Lucius, quant à lui est recueilli par un groupe d’anciens gladiateurs, dont l’un se charge de lui apprendre à combattre avec son seul bras gauche.
Lucius en profite pour se venger de son lanista. Mais il ignore qu’il a eu un fils de sa relation avec une jeune fille de l’aristocratie de Pompéi. Cet enfant mutilé est recueilli par une famille de tailleur de pierre.
La dernière partie de l’album change de cadre géographique et chronologique : Rome, quinze ans plus tard, 79 ap J.-C. : dernière année du règne de l’empereur Vespasien. La première case de la p.51 montre Le chantier de l’amphithéâtre Flavien, autrement dit le Colisée.
Autour de ce monument, se retrouvent les trois personnages importants : Lucius, l’ancien crucifié et l’enfant mutilé. La dernière planche de l’album p.56, montre l’ancien gladiateur songeur et mêlé à une foule devant une énorme construction baptisée « Golgotha ».
On pourrait penser que le binôme des scénaristes a pris des libertés avec l’Histoire. Il y aurait certains détails à vérifier, comme par exemple l’existence ou non d’une magistrature élective de Tribun de la plèbe à Pompéi à la fin du règne de Néron. Si L’Arène des maudits n’était qu’une BD historique, on aurait raison.
Mais cet opus a aussi un volet fantastique, qui gomme les limites strictes de la vérité historique ou religieuse. Ainsi apparait l’utilisation du nom biblique « Golgotha = le lieu du crane », endroit du supplice de Jésus, pour désigner ce qui semble être la forteresse de la dernière planche. Ainsi également se révèle le personnage du crucifié qui vieillit au fond de sa geôle, mais ne peut pas mourir : on pourrait croire qu’il s’agit de Jésus ressuscité, mais il semble qu’il n’en est rien. Il ne faut donc pas laisser le plaisir de la lecture être freiné par un criticisme excessif vis-à-vis de ce qui, dans une BD historique classique, serait des invraisemblances ou des erreurs historiques et architecturales. Il est en outre nécessaire de bien prendre en compte que le graphisme vigoureux et expressif d’Enrique Beccia souligne fortement le côté fantastique de ce premier volet de cette trilogie annoncée.
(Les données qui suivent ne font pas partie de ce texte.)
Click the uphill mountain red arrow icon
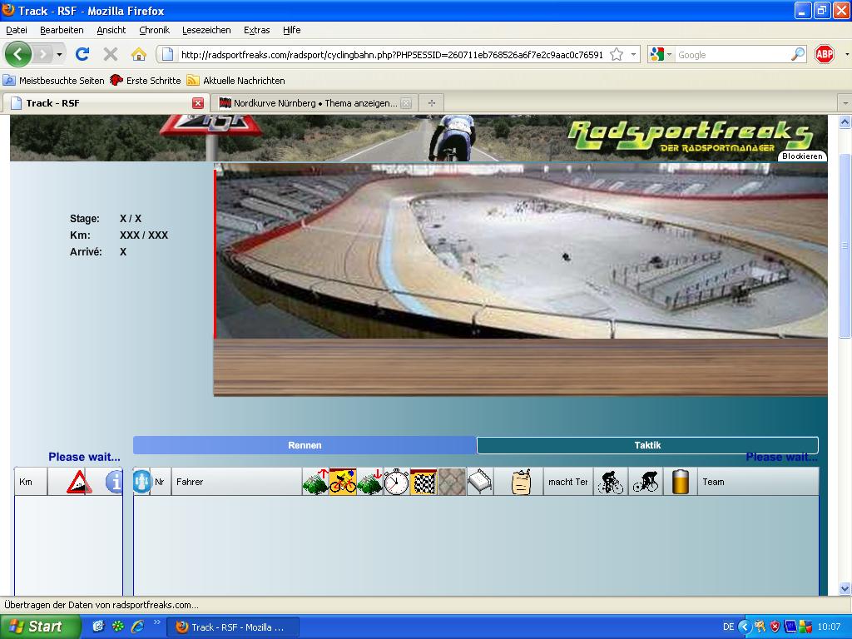Viewport: 852px width, 639px height. point(315,482)
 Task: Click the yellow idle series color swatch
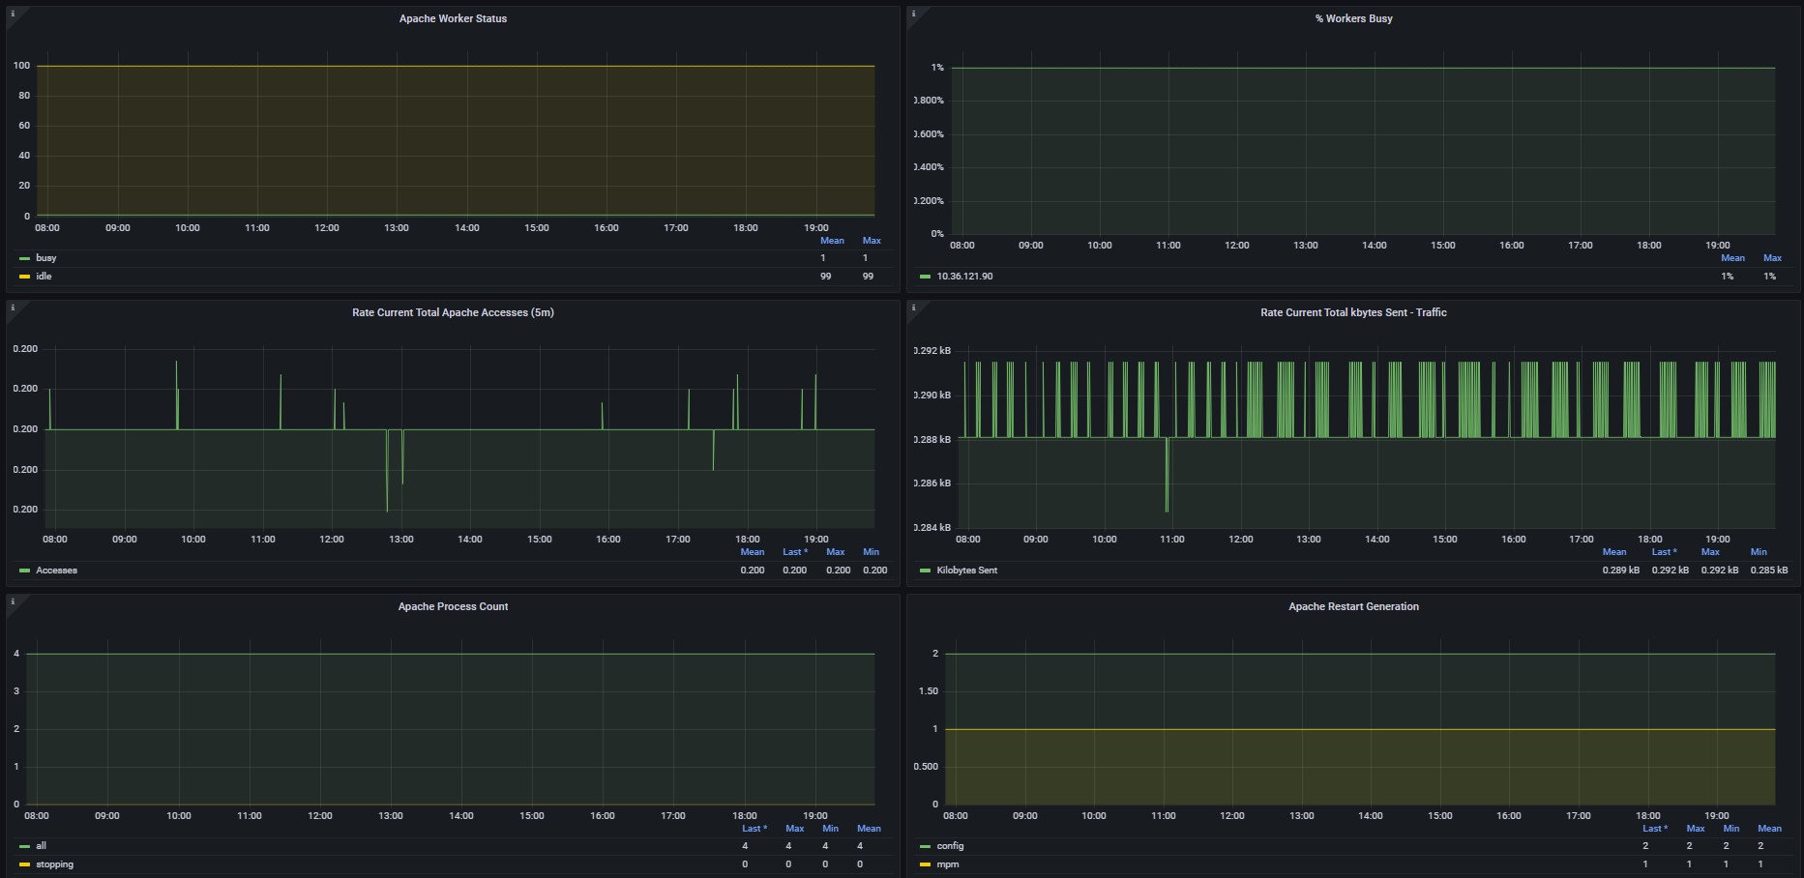tap(24, 277)
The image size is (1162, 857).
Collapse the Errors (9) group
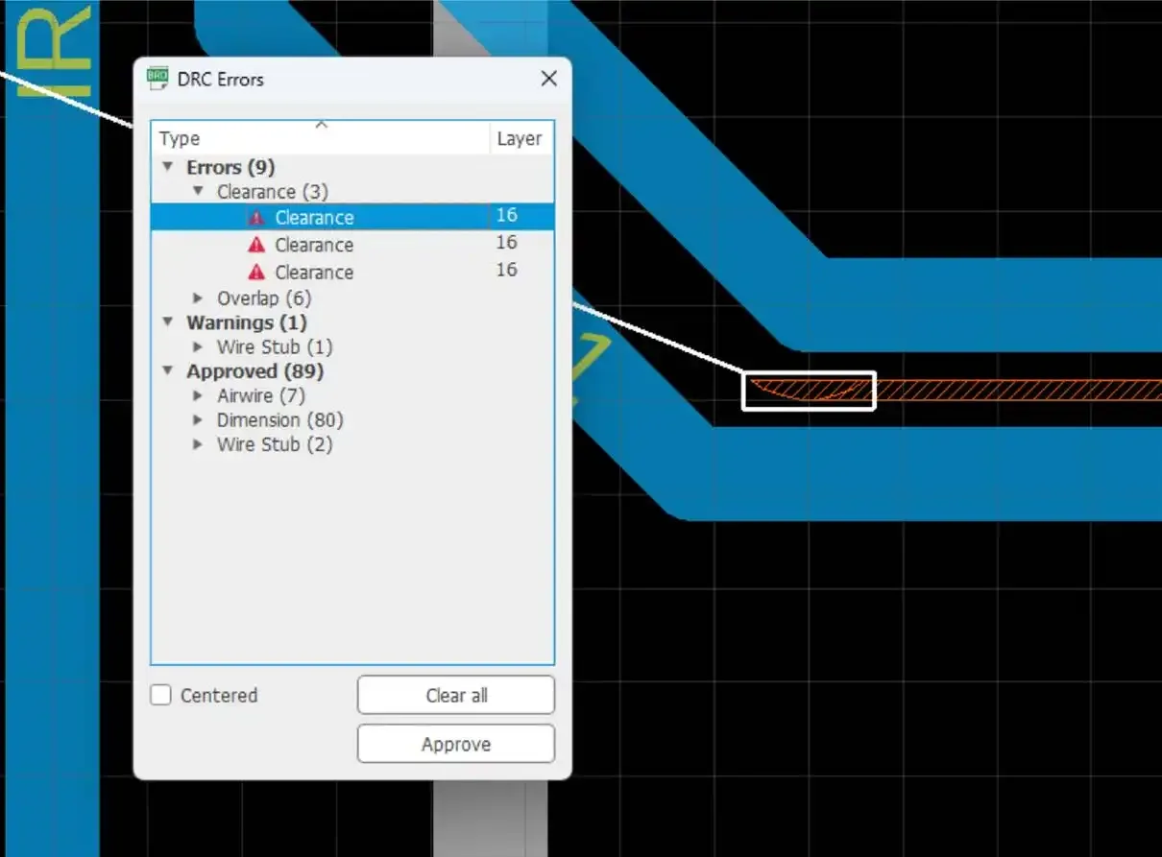pos(168,167)
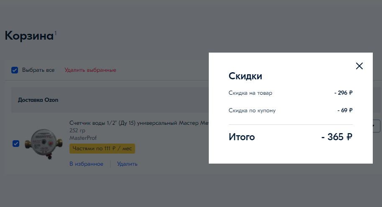Click the '- 365 ₽' total amount
Screen dimensions: 382x207
click(337, 137)

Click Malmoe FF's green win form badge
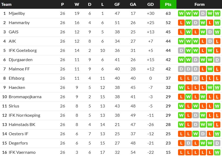(210, 69)
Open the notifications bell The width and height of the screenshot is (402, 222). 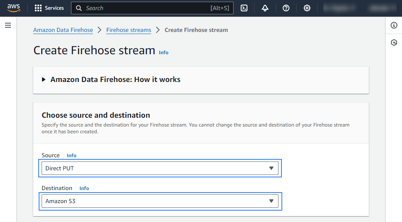tap(265, 8)
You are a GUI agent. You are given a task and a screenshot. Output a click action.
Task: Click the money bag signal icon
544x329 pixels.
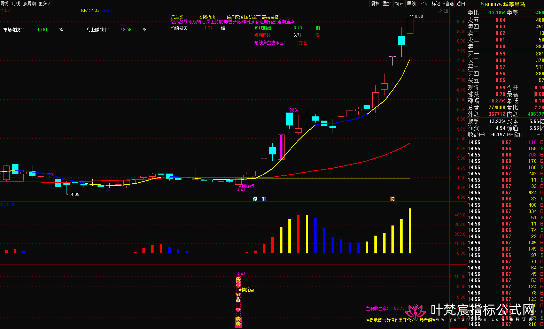click(238, 300)
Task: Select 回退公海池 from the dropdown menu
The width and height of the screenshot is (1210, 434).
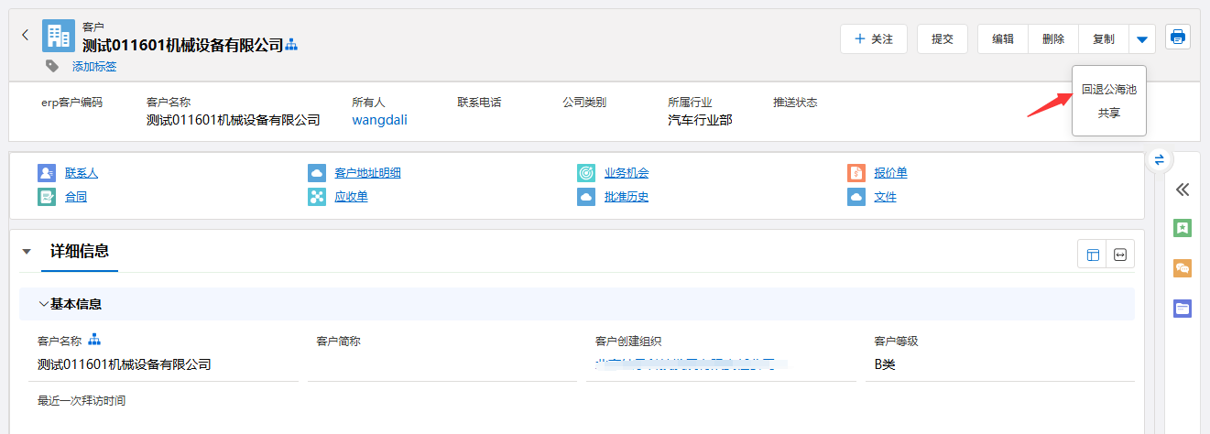Action: click(1108, 90)
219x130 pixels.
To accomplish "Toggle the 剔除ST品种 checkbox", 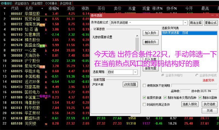I will coord(200,97).
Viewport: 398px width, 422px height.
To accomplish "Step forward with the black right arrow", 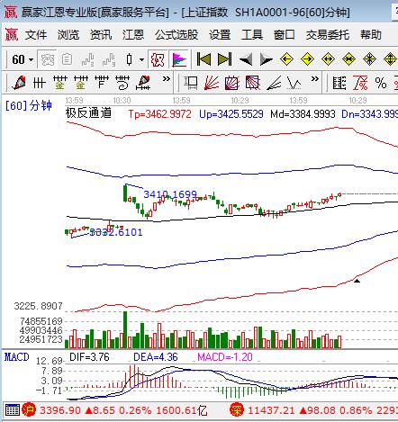I will pos(266,59).
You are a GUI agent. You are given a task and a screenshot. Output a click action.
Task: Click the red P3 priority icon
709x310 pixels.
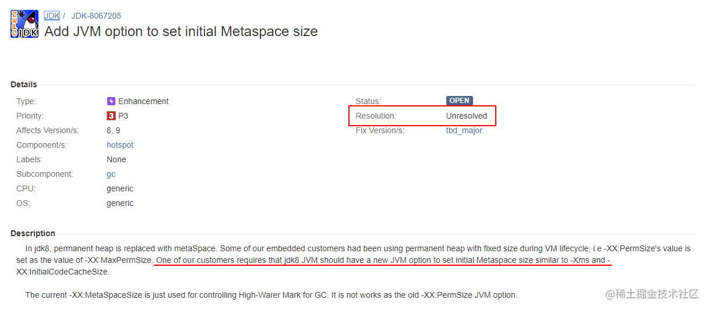click(111, 116)
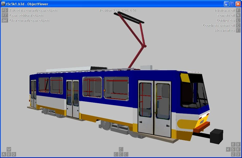Click the "Open additional objects" label

[26, 16]
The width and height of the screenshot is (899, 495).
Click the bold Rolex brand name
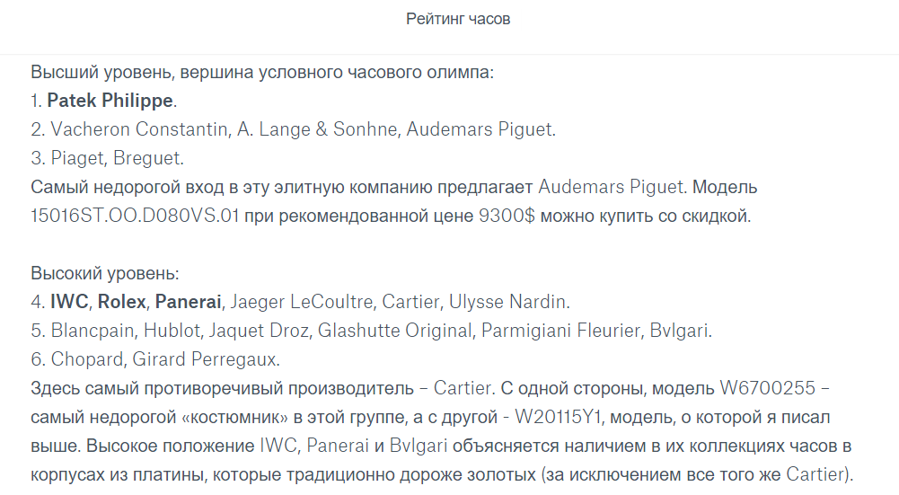[x=122, y=302]
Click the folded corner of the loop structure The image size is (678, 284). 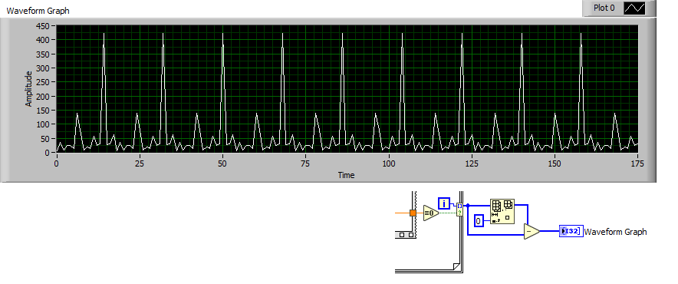point(456,266)
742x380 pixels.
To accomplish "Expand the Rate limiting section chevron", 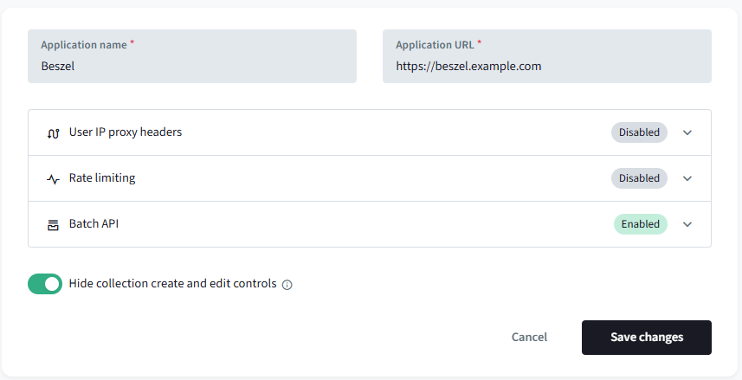I will 687,178.
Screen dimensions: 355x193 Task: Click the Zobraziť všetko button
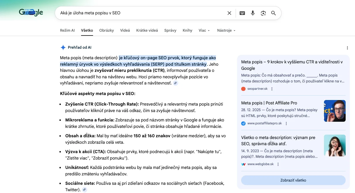click(x=293, y=180)
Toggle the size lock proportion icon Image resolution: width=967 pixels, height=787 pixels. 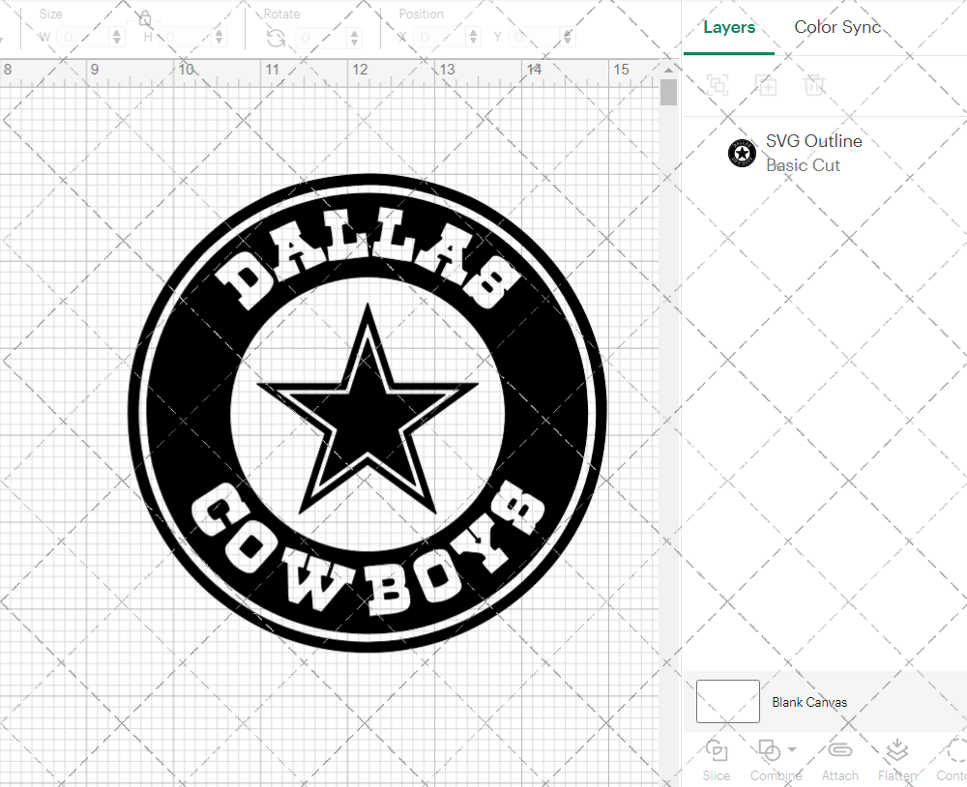tap(145, 18)

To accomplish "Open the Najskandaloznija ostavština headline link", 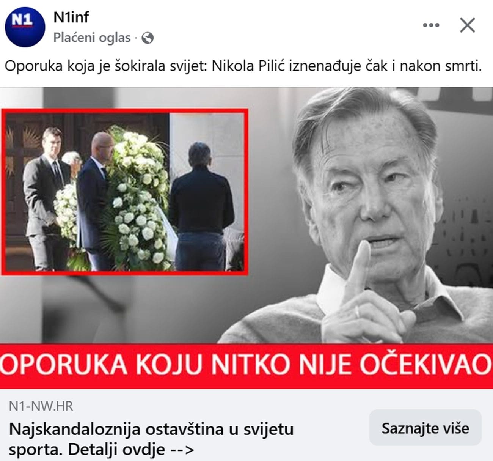I will 151,439.
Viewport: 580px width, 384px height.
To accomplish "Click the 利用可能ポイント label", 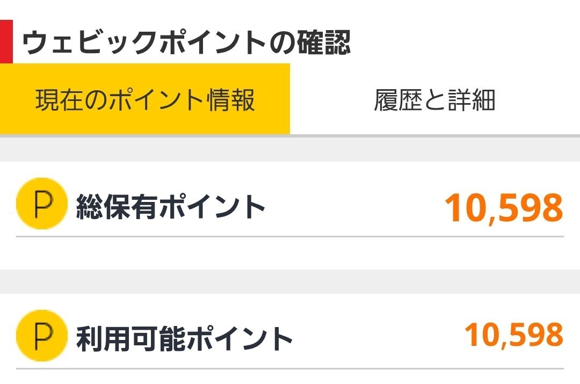I will pos(184,338).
Toutefois, on a vraiment l’impression que l’intrigue et les interactions entre les personnages font en quelque sorte « disparaître » le décor : gladiateurs, ville de Pompéi et de Rome, qui sont malheureusement traités à minima. Il est dommage que le premier plan obscurcisse ainsi l’ensemble du regard porté sur cette époque et ces lieux. Il est certes difficile de marier les destinées de plusieurs personnages différents. Mais les auteurs n’y arrivent pas toujours de façon harmonieuse. Par exemple, à cause de l’absence de repères, il est impossible de comprendre à quelle époque et à quel endroit le crucifié est récupéré puis détenu par les légionnaires romains, ce qui ne permet pas de mettre sa destinée en miroir par rapport à celle de Lucius et d’anticiper sur la suite. Il reste à espérer que ces défauts seront corrigés dans les tomes suivants, sauvant ainsi la qualité indéniable du récit et de ses rebondissements.
Toutes les images (c) Éditions Soleil, 2021 – Alcante, Bollée, Breccia
Golgotha T1 L’Arène des maudits. Laurent-Frédéric Bollée et Alcante (scénario). Enrique Breccia (dessin). Sébastien Gérard (couleurs). Soleil. 56 pages. 14,95 euros.